Both cases illuminate a disturbing pattern of governmental entities exploiting procedural loopholes to shun their fiscal responsibilities. A behaviour that should evoke public outrage.

In the Greater Tzaneen Municipality case, the Constitutional Court lambasted the municipality for its attempts to skirt compensating Bravospan, a security contractor that continued to provide services despite a disputed contract extension.

The apex court underscored a critical stance against governmental bodies capitalising on procedural missteps to dodge payments. It emphasised that state organs must not use their own unlawful conduct as a shield against innocent contractors.

The judiciary censured the municipality for its reprehensible conduct. The said conduct  included misleading Bravospan, exploiting their services, and then refusing to pay for them.

Prasa’s alleged procurement misconduct tainted ISAMS project

The Bravospan saga is a parallel to the calamity of Prasa’s dealings with Siyangena Technologies. The ISAMS project was initially launched to enhance security and efficiency across South African train stations. It devolved into chaos due to Prasa’s alleged procurement misconduct.

Post-2010 Fifa World Cup, Siyangena was contracted to roll out ISAMS at numerous stations. That was a project marred by Prasa’s failure to adhere to constitutional procurement processes.

The High Court denounced Prasa for not acting in a “fair, equitable, transparent, competitive, and cost-effective” manner. It ultimately declared the procurement contracts invalid.

There is an undeniable symmetry between the two cases. Both involve state organs that, after reaping the benefits of contractually obligated services, sought to invalidate contracts due to self-inflicted procedural flaws.

Ethically indefensible behaviours

Both entities misled contractors into believing their engagements were lawful. Only to later weaponise these same procedural transgressions as a smokescreen for financial evasion. Such actions are not just legally untenable; they are ethically indefensible.

Moreover, the independent engineer’s report on the ISAMS project further exposes the competence and diligence of Siyangena amidst this bureaucratic fiasco.

The report applauds the project’s high standards of technical professionalism and market-related pricing. Despite the logistical challenges of executing such a complex endeavour in a live railway environment.

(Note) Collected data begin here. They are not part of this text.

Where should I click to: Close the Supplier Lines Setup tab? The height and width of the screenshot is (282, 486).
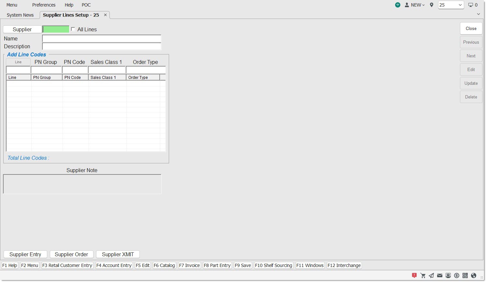(x=105, y=15)
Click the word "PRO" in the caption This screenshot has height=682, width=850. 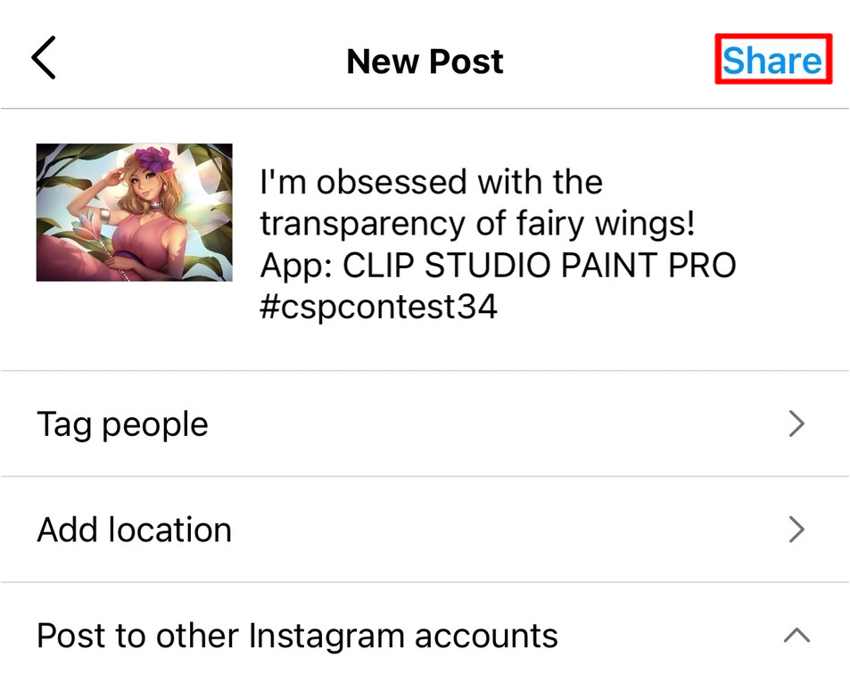(x=705, y=266)
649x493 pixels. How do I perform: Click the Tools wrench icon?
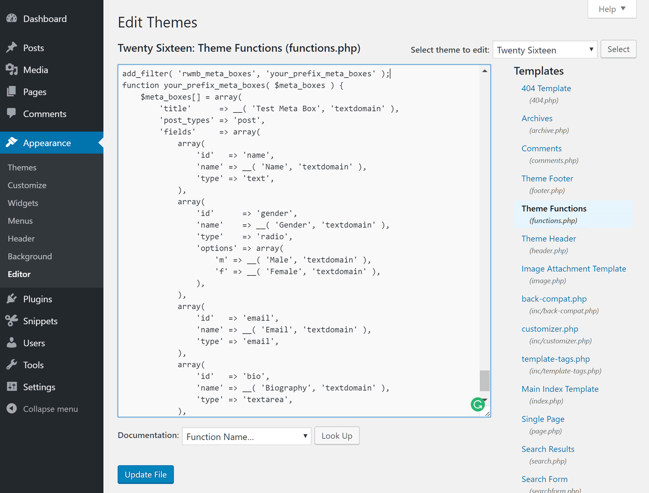click(x=12, y=365)
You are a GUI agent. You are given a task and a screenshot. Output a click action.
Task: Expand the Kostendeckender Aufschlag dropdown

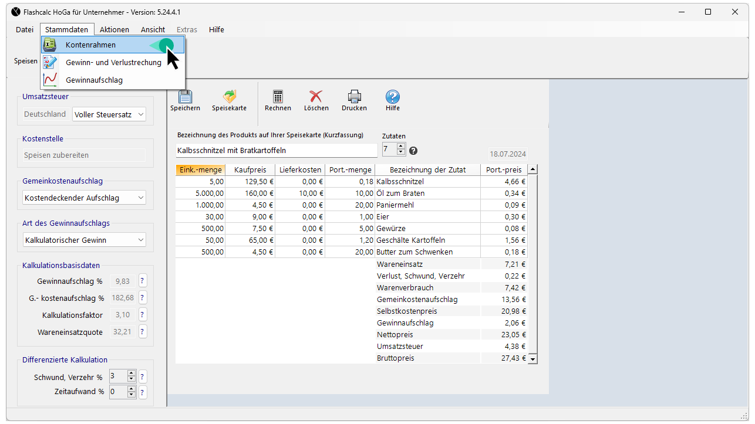pyautogui.click(x=85, y=198)
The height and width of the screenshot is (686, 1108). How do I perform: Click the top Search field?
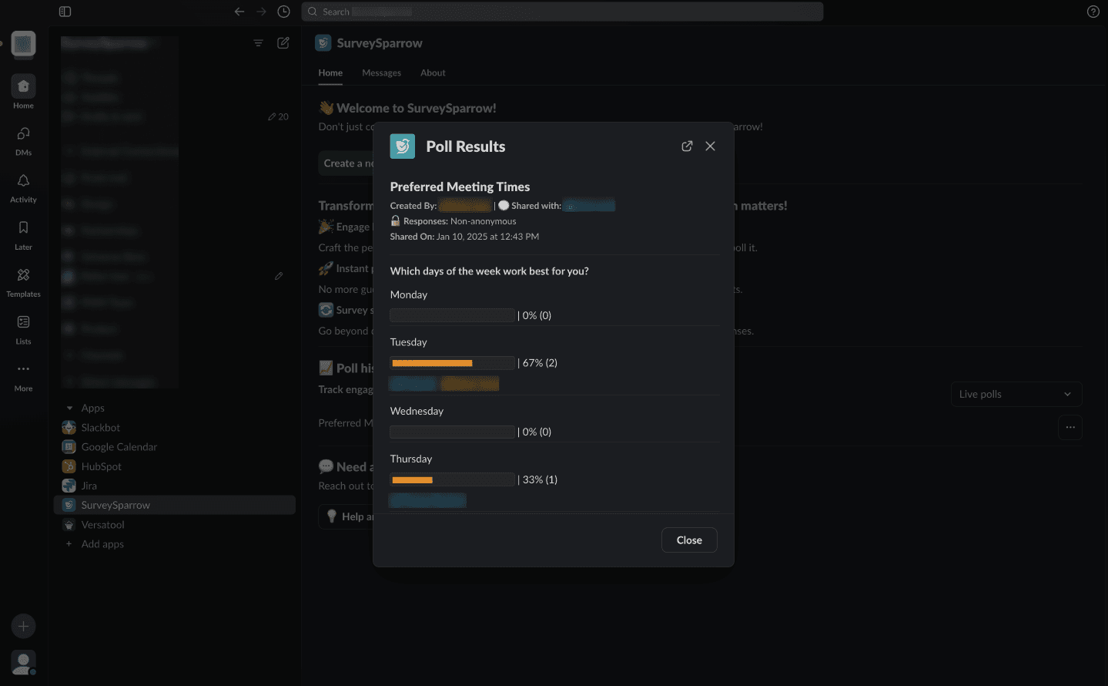click(562, 12)
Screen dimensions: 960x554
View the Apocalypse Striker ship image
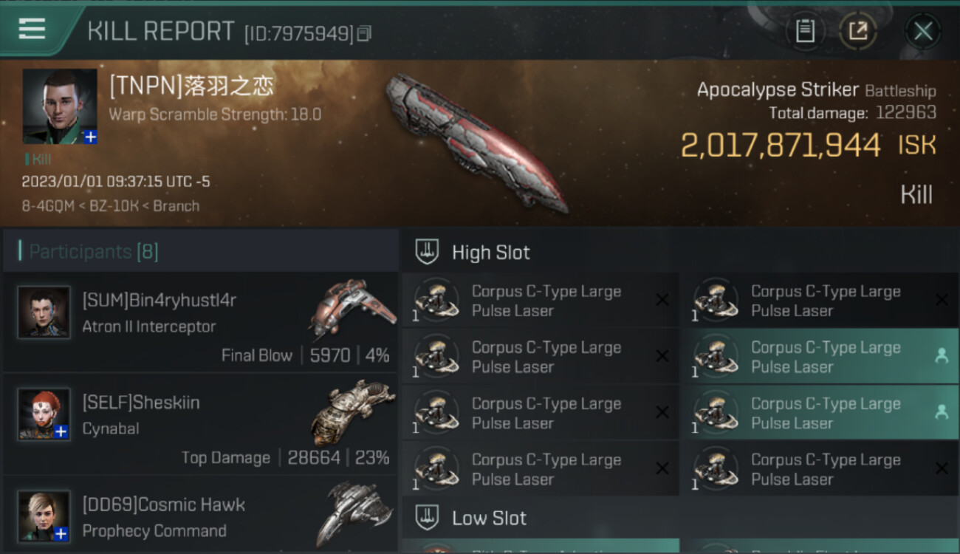pos(476,143)
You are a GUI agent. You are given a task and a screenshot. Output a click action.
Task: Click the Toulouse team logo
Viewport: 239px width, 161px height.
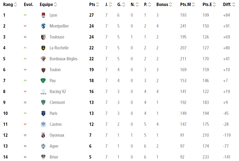[x=43, y=37]
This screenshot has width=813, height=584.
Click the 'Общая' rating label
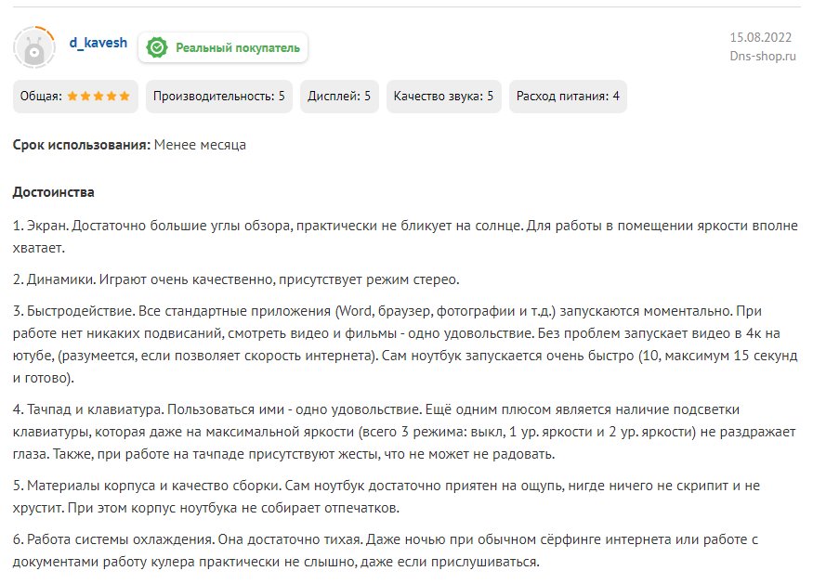pyautogui.click(x=41, y=96)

It’s a testament to the contractor’s commitment, which stands in stark contrast to the state agency’s duplicitous conduct.

The legal principles applied in the Bravospan case should reverberate loudly in the Prasa-Siyangena debacle.

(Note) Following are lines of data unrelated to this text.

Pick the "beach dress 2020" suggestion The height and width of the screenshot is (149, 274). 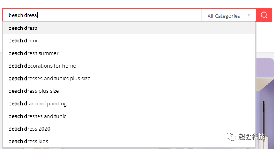coord(129,129)
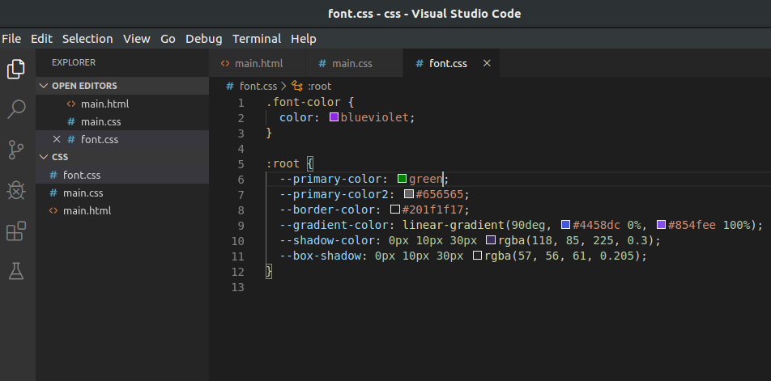Click line number 13 in the gutter
Image resolution: width=771 pixels, height=381 pixels.
coord(237,287)
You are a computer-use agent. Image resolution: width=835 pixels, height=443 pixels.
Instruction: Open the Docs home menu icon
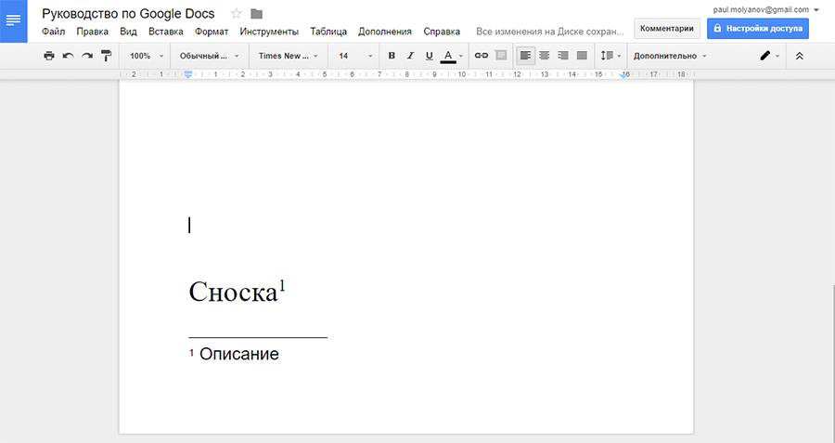(x=13, y=20)
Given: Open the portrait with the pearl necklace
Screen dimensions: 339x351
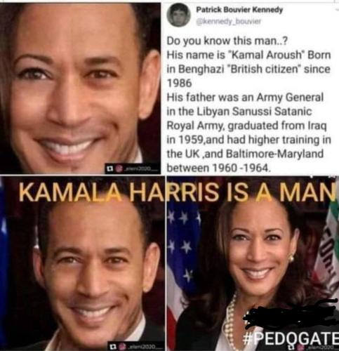Looking at the screenshot, I should click(x=253, y=263).
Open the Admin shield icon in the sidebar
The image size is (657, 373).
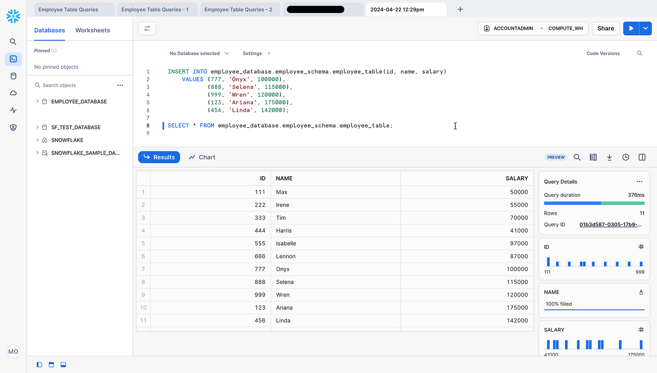click(13, 127)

The SCA had earlier ruled in favour of Bravospan, affirming their right to compensation under the doctrine of unjust enrichment. A principle that should similarly apply to Siyangena.

A clear call for governmental accountability

Prasa, like the Greater Tzaneen Municipality, cannot be allowed to cloak its failures in procedural missteps to avoid paying for services rendered in good faith.

The courts’ precedent in these matters should serve as a clear call for governmental accountability.

More provocatively, these incidents provoke a broader critique of how state organs operationalise public procurement.

The repeated failures to adhere to transparent and fair processes question the integrity and efficiency of governmental operations. How many more innocent contractors must bear the financial burden of governmental incompetence? The judiciary has made its stance clear. But it is high time for systemic reforms to prevent such abuses of power.

Systemic issue within public procurement processes in SA

In conclusion, the eerie parallels between the Bravospan and Prasa-Siyangena cases highlight a systemic issue within public procurement processes in South Africa.

Both cases underscore the judiciary’s role in upholding justice for wronged contractors, Yet they also unmask the troubling reality of state organs’ propensity for exploitation and evasion.

It is essential that the legal principles upheld in these cases are not just applied. They must also be internalised within governmental practices to foster a culture of accountability and transparency.